Honorable Mention: _The Faerie Queene_, Edmund Spenser; the _Alice_ books, Lewis Carroll. The first isn't exactly what I pick up when I want a light read (a hardback edition could be used effectively for home defense…), but if you want to know where high fantasy came from, this is where "mythology" makes that transition. The second, on the other hand, is _precisely_ what I pick up when I want a light read: they never get old, and I nearly always find something I hadn't noticed before in the past few dozen reads. Which may be the highest praise any book could receive.


----------



## pskelding

Ouch you're going to make me pick Phil?  I hope the book gods don't curse me!  Here goes...

In order...

5)  Ranger's Apprentice by John Flanagan - a YA series makes my top 5!  They are well written and have good storylines that are sometimes cliche or formula but John always puts his spin on things and makes them interesting.  This series gave me the core idea for my new and first series I'm working on - Dark Archers.  

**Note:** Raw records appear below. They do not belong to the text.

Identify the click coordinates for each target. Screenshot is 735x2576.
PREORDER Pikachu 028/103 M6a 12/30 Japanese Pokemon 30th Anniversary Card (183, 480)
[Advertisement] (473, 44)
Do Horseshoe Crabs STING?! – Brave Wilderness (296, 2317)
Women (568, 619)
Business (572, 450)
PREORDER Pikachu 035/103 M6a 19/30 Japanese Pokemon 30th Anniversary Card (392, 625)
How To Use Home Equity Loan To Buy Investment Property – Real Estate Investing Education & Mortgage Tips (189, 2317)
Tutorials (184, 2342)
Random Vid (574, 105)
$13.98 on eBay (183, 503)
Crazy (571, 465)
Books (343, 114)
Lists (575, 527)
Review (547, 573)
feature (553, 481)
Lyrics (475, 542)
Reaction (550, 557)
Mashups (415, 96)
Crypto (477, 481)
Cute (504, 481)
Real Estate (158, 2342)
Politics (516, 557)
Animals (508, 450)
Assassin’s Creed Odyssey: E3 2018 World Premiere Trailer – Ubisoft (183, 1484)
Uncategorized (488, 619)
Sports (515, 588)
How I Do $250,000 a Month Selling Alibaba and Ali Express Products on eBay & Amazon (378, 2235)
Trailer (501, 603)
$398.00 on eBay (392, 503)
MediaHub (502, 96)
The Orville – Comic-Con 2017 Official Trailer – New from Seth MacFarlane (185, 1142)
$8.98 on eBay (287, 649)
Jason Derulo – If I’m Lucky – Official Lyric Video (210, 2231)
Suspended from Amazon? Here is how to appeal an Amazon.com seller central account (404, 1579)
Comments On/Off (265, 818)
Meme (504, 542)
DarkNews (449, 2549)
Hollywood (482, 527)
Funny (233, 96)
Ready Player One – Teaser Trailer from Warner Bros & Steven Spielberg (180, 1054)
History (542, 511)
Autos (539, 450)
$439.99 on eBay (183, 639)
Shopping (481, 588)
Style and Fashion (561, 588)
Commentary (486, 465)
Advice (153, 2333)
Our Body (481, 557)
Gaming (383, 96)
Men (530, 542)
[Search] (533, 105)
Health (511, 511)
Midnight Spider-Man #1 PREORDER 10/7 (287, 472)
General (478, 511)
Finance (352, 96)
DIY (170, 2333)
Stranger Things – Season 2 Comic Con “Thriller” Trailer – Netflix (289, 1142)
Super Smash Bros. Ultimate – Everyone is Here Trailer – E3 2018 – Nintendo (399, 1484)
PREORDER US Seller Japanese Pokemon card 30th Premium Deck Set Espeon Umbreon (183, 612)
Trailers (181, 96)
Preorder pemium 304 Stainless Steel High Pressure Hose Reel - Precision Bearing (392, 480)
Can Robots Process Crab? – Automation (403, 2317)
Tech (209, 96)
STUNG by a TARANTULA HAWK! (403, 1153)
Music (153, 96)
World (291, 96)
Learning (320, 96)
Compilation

4) Mistborn by Brandon Sanderson - a great unique fantasy series!  Brandon throws it all in there with this one - kung fu (check), evil overlord (check), unique magic system requiring burning metals by eating them (check), great characters (check) and a "gothic volcanic ghostly setting" (check).  What he does with them is brilliant especially how the "heroes" decide we don't need a stinking prophecy we got these here people and we're gonna do this overthrow the evil overlord thing!  I'm eagerly waiting the new book.  I've yet to read Stormblight Chronicles but I will soon! 

3) Guards, Guards by Terry Pratchett - Vimes... need I say more?  My introduction that fantasy can be totally fun, uniquely un-new, and the characters were all great!  First Pratchett I read and still my favorite! 

2) First Law trilogy (or anything by Joe Abercrombie) - I just love his gory filled battle scenes and great twists that he puts on fantasy.  I think he's a future grandmaster of fantasy.  

1) Under Heaven by Guy Gavriel Kay - I just love the whole setting, dilemma, plot, characters and the more grounded epic quality of it.  It also mixes my loves of fantasy and China together.  It's been out for just about 1 year and I've read it 3 times and enjoyed it more each time.  The unique situations he places his protagonist in are brilliant when he receives a gift of 100 horses which is his world are enough to topple and empire.  A simple premise handled with political intrigue, action, mystery and class.  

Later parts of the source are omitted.